Experimental Results
The paper reports extensive experiments involving 10 LLMs and 50 RAG systems. Results indicate that all current systems significantly underperform compared to human performance on the SummHay task. Even with optimal document retrieval, systems lag human performance by over 10 points in Joint Score. Notably, long-context LLMs without a retriever score below 20% in Joint Score. The experiments also highlight that RAG systems, especially those utilizing advanced retrievers like Cohere's Rerank3, perform better than random retrieval, but still have considerable room for improvement.
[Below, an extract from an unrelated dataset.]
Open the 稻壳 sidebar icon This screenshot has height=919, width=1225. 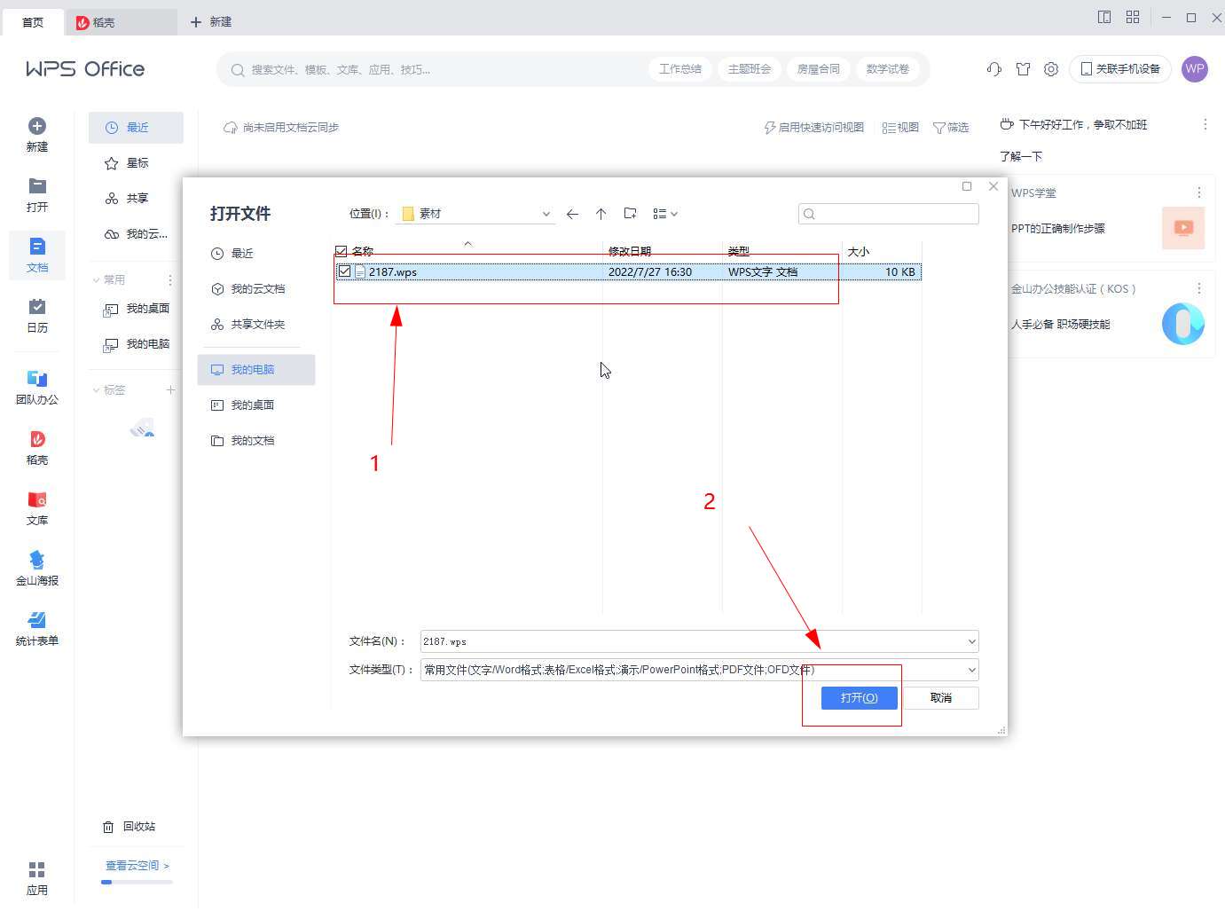click(37, 447)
Implications and Future Directions
The findings underscore the complexity and challenges of long-context summarization and citation tasks. The SummHay benchmark provides a robust framework for evaluating LLMs and RAG systems, revealing their current limitations and guiding future research. Future systems aiming to excel on SummHay will need to balance accurate insight coverage with precise and complete citation. This task also opens avenues for exploring enterprise RAG systems, addressing positional biases in long-context models, and refining evaluation metrics. Future developments are anticipated to bridge the gap towards and eventually surpass human performance in complex summarization tasks.
Conclusion
"Summary of a Haystack: A Challenge to Long-Context LLMs and RAG Systems" offers a significant advancement in benchmarking long-context models. By introducing the SummHay task, the paper provides a nuanced and stringent evaluation method that reveals existing shortfalls and sets a high bar for future improvements in summarization and citation accuracy. The open-sourced dataset and evaluation methodology are expected to catalyze further research, pushing the boundaries of what long-context LLMs and RAG systems can achieve.